==== WORKING DATA

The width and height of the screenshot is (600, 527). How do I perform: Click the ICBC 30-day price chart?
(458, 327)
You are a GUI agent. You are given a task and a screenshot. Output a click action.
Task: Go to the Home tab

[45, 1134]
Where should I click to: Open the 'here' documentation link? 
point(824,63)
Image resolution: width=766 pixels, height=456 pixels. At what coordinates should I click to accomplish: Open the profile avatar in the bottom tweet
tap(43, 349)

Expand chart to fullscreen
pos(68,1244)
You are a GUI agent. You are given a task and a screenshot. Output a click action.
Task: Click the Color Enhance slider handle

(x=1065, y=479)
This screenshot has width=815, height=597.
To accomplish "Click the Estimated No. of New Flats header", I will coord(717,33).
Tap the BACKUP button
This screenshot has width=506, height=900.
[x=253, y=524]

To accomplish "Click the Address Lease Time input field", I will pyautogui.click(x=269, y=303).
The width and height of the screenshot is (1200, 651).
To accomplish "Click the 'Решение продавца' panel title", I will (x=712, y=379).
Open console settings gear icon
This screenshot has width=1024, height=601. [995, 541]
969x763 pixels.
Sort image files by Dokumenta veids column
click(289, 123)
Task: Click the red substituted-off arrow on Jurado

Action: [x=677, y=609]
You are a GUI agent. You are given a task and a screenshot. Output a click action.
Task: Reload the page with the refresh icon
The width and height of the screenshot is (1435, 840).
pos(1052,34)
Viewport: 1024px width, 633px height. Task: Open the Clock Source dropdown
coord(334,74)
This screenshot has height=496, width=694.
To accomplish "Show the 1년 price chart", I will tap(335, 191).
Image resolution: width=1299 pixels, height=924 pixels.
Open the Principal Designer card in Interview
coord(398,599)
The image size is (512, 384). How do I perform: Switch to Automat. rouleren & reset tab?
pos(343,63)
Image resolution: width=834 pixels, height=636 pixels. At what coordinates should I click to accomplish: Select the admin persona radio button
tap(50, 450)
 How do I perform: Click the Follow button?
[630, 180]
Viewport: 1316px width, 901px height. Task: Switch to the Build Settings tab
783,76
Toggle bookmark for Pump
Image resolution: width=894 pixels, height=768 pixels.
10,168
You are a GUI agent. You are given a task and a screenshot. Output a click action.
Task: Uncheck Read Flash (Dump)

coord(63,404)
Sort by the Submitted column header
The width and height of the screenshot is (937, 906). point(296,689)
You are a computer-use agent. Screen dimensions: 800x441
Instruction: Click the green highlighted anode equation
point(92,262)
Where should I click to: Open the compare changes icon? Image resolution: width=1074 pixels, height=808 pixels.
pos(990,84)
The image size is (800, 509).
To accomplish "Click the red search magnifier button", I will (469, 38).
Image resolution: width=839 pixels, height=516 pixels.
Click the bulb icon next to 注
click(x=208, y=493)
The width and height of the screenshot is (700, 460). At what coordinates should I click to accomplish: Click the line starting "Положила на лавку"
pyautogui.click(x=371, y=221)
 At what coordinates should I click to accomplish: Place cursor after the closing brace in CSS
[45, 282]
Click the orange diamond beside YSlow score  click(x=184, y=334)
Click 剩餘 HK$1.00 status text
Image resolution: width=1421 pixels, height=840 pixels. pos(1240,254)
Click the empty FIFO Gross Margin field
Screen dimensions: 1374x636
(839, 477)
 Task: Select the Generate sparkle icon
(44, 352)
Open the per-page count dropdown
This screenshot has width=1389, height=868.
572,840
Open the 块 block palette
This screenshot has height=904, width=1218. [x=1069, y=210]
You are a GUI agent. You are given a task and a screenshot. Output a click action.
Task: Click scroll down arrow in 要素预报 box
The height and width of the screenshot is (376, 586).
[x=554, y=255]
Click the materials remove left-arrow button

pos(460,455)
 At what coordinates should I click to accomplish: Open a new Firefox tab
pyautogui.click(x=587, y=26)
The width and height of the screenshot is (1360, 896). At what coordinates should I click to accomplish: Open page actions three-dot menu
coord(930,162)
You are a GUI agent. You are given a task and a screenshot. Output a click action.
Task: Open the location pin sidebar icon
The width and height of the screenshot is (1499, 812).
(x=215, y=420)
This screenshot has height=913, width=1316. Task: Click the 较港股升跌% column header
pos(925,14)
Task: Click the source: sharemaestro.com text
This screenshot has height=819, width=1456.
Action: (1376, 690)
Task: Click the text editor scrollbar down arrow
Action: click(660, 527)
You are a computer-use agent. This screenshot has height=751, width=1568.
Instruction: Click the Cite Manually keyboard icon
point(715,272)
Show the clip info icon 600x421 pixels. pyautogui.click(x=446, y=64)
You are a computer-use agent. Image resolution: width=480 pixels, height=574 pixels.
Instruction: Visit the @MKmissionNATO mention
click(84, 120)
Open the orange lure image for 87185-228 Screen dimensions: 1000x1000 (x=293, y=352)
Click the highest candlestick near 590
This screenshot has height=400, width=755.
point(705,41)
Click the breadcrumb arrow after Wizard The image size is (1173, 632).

========

**WORK TO COMPLETE:** Rewrite all the records above, changing each "GUI agent" to "desktop assistant" and leaving everything else as it is.

**PROBLEM SOLUTION:**
The width and height of the screenshot is (600, 527). How do I perform: Click the ICBC 30-day price chart?
(458, 327)
You are a desktop assistant. You are given a task and a screenshot. Output a click action.
Task: Go to the Home tab

[45, 1134]
Where should I click to: Open the 'here' documentation link? 
point(824,63)
Image resolution: width=766 pixels, height=456 pixels. At what coordinates should I click to accomplish: Open the profile avatar in the bottom tweet
tap(43, 349)

Expand chart to fullscreen
pos(68,1244)
You are a desktop assistant. You are given a task and a screenshot. Output a click action.
Task: Click the Color Enhance slider handle

(x=1065, y=479)
This screenshot has width=815, height=597.
To accomplish "Click the Estimated No. of New Flats header", I will coord(717,33).
Tap the BACKUP button
This screenshot has width=506, height=900.
[x=253, y=524]

To accomplish "Click the Address Lease Time input field", I will pyautogui.click(x=269, y=303).
The width and height of the screenshot is (1200, 651).
To accomplish "Click the 'Решение продавца' panel title", I will (x=712, y=379).
Open console settings gear icon
This screenshot has width=1024, height=601. [995, 541]
969x763 pixels.
Sort image files by Dokumenta veids column
click(289, 123)
Task: Click the red substituted-off arrow on Jurado

Action: [x=677, y=609]
You are a desktop assistant. You are given a task and a screenshot. Output a click action.
Task: Reload the page with the refresh icon
The width and height of the screenshot is (1435, 840).
pos(1052,34)
Viewport: 1024px width, 633px height. Task: Open the Clock Source dropdown
coord(334,74)
This screenshot has height=496, width=694.
To accomplish "Show the 1년 price chart", I will tap(335, 191).
Image resolution: width=1299 pixels, height=924 pixels.
Open the Principal Designer card in Interview
coord(398,599)
The image size is (512, 384). How do I perform: Switch to Automat. rouleren & reset tab?
pos(343,63)
Image resolution: width=834 pixels, height=636 pixels. At what coordinates should I click to accomplish: Select the admin persona radio button
tap(50, 450)
 How do I perform: Click the Follow button?
[630, 180]
Viewport: 1316px width, 901px height. Task: Switch to the Build Settings tab
783,76
Toggle bookmark for Pump
Image resolution: width=894 pixels, height=768 pixels.
10,168
You are a desktop assistant. You are given a task and a screenshot. Output a click action.
Task: Uncheck Read Flash (Dump)

coord(63,404)
Sort by the Submitted column header
The width and height of the screenshot is (937, 906). point(296,689)
You are a computer-use agent. Screen dimensions: 800x441
Instruction: Click the green highlighted anode equation
point(92,262)
Where should I click to: Open the compare changes icon? Image resolution: width=1074 pixels, height=808 pixels.
pos(990,84)
The image size is (800, 509).
To accomplish "Click the red search magnifier button", I will (469, 38).
Image resolution: width=839 pixels, height=516 pixels.
Click the bulb icon next to 注
click(x=208, y=493)
The width and height of the screenshot is (700, 460). At what coordinates should I click to accomplish: Click the line starting "Положила на лавку"
pyautogui.click(x=371, y=221)
 At what coordinates should I click to accomplish: Place cursor after the closing brace in CSS
[45, 282]
Click the orange diamond beside YSlow score  click(x=184, y=334)
Click 剩餘 HK$1.00 status text
Image resolution: width=1421 pixels, height=840 pixels. pos(1240,254)
Click the empty FIFO Gross Margin field
Screen dimensions: 1374x636
(839, 477)
 Task: Select the Generate sparkle icon
(44, 352)
Open the per-page count dropdown
This screenshot has width=1389, height=868.
572,840
Open the 块 block palette
This screenshot has height=904, width=1218. [x=1069, y=210]
You are a desktop assistant. You are given a task and a screenshot. Output a click action.
Task: Click scroll down arrow in 要素预报 box
The height and width of the screenshot is (376, 586).
[x=554, y=255]
Click the materials remove left-arrow button

pos(460,455)
 At what coordinates should I click to accomplish: Open a new Firefox tab
pyautogui.click(x=587, y=26)
The width and height of the screenshot is (1360, 896). At what coordinates should I click to accomplish: Open page actions three-dot menu
coord(930,162)
You are a desktop assistant. You are given a task and a screenshot. Output a click action.
Task: Open the location pin sidebar icon
The width and height of the screenshot is (1499, 812).
(x=215, y=420)
This screenshot has height=913, width=1316. Task: Click the 较港股升跌% column header
pos(925,14)
Task: Click the source: sharemaestro.com text
This screenshot has height=819, width=1456.
Action: (1376, 690)
Task: Click the text editor scrollbar down arrow
Action: click(660, 527)
You are a computer-use agent. This screenshot has height=751, width=1568.
Instruction: Click the Cite Manually keyboard icon
point(715,272)
Show the clip info icon 600x421 pixels. pyautogui.click(x=446, y=64)
You are a computer-use agent. Image resolution: width=480 pixels, height=574 pixels.
Instruction: Visit the @MKmissionNATO mention
click(84, 120)
Open the orange lure image for 87185-228 Screen dimensions: 1000x1000 (x=293, y=352)
Click the highest candlestick near 590
This screenshot has height=400, width=755.
point(705,41)
Click the breadcrumb arrow after Wizard The image size is (1173, 632).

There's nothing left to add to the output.